En vísperas de la memoria de san José, custodio de Jesús, padre de familia y obrero, nos encontramos en esta Misa “por la santificación del trabajo”. Aunque venimos de historias y caminos muy diversos, tal vez con creencias muy distintas, nuestro encuentro es ante todo un encuentro de fe, un acto de fe, un ponernos juntos delante de Dios para orar, para agradecer, para pedir, para renovar la esperanza, para salir fortalecidos en nuestros esfuerzos, y ante todo para escuchar.

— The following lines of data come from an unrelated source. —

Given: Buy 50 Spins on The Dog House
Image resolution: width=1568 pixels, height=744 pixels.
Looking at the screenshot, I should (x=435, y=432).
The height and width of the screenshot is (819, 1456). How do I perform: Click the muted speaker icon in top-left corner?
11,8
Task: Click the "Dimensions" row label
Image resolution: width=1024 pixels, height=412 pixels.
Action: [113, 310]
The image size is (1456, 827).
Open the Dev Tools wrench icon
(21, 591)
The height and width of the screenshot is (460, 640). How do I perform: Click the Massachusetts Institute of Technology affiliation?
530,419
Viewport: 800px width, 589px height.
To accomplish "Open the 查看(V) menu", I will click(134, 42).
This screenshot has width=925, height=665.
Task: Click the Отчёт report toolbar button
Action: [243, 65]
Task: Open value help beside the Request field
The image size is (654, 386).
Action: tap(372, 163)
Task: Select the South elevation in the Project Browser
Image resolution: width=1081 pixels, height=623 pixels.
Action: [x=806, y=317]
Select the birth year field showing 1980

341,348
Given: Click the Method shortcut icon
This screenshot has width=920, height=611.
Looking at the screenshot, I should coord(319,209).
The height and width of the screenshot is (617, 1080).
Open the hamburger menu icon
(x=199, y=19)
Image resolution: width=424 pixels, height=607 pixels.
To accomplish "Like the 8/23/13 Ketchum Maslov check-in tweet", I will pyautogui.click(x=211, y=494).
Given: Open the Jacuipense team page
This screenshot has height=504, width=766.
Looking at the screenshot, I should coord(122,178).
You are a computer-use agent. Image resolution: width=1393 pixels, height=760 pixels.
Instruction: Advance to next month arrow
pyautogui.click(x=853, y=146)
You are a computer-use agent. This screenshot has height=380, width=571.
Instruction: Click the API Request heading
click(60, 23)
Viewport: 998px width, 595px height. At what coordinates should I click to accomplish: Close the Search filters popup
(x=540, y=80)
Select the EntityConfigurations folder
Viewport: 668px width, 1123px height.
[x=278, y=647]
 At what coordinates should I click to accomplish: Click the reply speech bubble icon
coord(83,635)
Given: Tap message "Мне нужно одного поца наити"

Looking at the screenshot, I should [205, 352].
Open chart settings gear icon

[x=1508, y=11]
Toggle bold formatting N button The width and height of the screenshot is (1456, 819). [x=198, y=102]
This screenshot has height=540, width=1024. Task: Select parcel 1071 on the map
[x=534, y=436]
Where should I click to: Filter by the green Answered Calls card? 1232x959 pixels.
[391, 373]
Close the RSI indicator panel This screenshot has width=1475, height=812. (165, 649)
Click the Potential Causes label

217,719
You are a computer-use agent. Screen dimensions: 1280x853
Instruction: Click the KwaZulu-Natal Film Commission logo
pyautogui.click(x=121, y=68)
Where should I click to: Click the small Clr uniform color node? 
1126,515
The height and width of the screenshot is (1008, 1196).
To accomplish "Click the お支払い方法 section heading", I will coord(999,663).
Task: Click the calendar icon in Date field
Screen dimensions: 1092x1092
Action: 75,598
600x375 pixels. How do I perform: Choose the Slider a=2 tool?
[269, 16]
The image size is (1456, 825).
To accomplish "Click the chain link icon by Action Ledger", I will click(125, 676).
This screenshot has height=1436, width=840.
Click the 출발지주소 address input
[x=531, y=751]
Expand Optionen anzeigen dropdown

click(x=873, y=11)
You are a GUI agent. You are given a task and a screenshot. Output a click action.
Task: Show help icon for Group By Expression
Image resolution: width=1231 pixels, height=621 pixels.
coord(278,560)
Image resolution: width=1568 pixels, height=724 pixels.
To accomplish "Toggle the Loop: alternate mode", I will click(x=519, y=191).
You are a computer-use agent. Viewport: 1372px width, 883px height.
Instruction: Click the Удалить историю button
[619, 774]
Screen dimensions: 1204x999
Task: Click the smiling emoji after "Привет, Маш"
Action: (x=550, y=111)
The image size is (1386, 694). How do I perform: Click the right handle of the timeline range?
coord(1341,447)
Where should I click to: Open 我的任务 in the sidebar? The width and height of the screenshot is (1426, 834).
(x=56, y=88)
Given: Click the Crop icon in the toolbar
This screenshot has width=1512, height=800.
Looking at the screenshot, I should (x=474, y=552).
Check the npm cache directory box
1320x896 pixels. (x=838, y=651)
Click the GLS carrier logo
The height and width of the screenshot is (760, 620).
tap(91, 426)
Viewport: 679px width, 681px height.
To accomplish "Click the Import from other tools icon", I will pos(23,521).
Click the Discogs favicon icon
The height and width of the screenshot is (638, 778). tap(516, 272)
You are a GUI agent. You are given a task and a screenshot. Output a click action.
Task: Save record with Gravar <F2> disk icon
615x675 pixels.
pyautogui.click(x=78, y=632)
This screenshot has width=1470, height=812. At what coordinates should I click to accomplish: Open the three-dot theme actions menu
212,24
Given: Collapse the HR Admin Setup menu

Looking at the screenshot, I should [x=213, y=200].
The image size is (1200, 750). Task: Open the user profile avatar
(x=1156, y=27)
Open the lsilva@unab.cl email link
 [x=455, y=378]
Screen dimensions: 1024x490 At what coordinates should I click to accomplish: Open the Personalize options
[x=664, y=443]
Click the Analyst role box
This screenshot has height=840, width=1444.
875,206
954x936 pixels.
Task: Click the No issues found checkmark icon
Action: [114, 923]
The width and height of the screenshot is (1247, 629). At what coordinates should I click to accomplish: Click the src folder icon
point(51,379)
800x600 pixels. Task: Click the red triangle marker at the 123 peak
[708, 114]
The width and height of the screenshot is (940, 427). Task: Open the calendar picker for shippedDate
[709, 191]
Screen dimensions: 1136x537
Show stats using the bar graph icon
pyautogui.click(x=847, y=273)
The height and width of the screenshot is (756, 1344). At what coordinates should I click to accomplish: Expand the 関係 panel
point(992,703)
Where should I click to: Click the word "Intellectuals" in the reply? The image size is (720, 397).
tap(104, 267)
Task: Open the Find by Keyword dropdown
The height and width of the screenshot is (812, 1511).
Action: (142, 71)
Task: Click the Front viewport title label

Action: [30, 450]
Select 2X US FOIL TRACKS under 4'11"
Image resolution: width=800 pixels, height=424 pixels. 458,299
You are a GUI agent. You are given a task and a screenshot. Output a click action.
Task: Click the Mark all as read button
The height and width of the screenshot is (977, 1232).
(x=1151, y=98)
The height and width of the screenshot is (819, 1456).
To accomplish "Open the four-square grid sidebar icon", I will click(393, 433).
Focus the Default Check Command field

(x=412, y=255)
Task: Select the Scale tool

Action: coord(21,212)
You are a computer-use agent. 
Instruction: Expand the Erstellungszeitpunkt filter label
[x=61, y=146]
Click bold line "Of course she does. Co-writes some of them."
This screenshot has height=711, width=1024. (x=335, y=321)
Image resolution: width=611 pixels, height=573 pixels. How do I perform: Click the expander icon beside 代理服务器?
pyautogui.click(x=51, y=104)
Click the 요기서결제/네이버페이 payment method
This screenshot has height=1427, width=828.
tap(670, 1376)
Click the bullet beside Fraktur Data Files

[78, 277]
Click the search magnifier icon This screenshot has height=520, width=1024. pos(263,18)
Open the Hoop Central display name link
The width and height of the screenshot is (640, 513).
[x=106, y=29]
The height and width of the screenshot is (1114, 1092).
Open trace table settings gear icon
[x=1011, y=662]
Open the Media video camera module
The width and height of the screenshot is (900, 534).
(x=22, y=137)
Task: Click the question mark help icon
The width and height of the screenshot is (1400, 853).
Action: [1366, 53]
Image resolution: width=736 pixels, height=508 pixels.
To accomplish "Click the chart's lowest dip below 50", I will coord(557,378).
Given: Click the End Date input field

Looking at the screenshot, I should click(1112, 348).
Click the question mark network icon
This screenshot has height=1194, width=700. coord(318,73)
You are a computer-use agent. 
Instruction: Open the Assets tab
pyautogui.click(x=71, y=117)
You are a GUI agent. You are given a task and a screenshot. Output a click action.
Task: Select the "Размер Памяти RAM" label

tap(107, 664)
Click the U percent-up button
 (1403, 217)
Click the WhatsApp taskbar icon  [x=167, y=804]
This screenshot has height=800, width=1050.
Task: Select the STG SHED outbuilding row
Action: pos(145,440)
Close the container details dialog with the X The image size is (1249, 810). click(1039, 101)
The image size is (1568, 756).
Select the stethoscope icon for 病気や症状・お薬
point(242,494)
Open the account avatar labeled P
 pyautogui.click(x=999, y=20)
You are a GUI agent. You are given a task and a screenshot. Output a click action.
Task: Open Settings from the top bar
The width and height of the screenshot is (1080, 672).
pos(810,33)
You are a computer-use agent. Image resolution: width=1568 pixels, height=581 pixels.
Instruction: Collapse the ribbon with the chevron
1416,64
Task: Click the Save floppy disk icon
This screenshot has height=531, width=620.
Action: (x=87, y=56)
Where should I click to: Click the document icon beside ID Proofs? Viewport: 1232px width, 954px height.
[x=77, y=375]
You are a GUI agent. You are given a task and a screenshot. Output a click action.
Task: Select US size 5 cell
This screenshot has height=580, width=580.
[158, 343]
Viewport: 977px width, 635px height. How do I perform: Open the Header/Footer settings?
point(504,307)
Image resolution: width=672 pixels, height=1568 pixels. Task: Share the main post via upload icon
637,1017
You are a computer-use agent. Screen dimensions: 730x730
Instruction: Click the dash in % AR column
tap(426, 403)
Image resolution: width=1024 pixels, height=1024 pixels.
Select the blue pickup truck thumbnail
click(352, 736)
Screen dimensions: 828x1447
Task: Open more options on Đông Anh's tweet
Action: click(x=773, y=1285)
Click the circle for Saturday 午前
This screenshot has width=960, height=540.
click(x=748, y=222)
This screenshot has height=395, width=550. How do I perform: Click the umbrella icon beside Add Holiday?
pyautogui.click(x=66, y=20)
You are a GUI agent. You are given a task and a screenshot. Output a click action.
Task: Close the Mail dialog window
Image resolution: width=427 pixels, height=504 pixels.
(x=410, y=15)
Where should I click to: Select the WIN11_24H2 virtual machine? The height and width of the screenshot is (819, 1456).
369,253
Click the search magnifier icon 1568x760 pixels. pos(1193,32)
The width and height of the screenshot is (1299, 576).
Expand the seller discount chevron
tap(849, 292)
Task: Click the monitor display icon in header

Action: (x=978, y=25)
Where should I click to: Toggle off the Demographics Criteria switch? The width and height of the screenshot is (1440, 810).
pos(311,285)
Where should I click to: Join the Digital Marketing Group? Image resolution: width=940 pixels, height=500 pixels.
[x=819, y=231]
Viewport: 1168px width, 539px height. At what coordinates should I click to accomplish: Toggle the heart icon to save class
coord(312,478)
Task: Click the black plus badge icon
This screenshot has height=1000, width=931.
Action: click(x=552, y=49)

Queremos escuchar lo que Dios tiene para decir, escuchar lo que su palabra —acabamos de oír algunas páginas de la Biblia— tiene para decirnos hoy aquí, a nosotros, trabajadores y trabajadoras en medio de nuestro pueblo.

Es significativo el nombre que ha tenido esta convocatoria: “Misa por la santificación del trabajo”. Es el nombre que aparece en el Misal, en los libros de la liturgia de la Iglesia. Y tal vez pueda sonar un poco “a la antigua” pero, en realidad, si lo dejamos resonar, resulta significativo. En un mundo y una sociedad en los que el trabajo y los trabajadores son despreciados, humillados, deshumanizados, tratados como una mercancía o un objeto del que se puede disponer a su antojo, manipular para el beneficio de unos pocos e incluso descartar como un desecho…, en un mundo y una sociedad donde el trabajo —mal remunerado, precarizado o directamente inaccesible— es motivo de angustia para tantas familias y personas…, nosotros nos encontramos bajo esta consigna: la santidad del trabajo, la dignidad del trabajo, la bendición del trabajo.

Es una certeza de fe que ha inspirado a los creyentes a lo largo de los siglos. Lo escuchamos en la primera lectura de hoy, cuando el apóstol Pablo habla de cómo “trabajaba día y noche” con sus propias manos (1Tes 2, 9), mientras anunciaba la Buena Noticia, para no ser una carga o, como dice en otra parte, para ganarse el sustento de sus necesidades y las de sus compañeros y porque es así, trabajando, como se debe socorrer a los débiles (Hch 20, 33-35).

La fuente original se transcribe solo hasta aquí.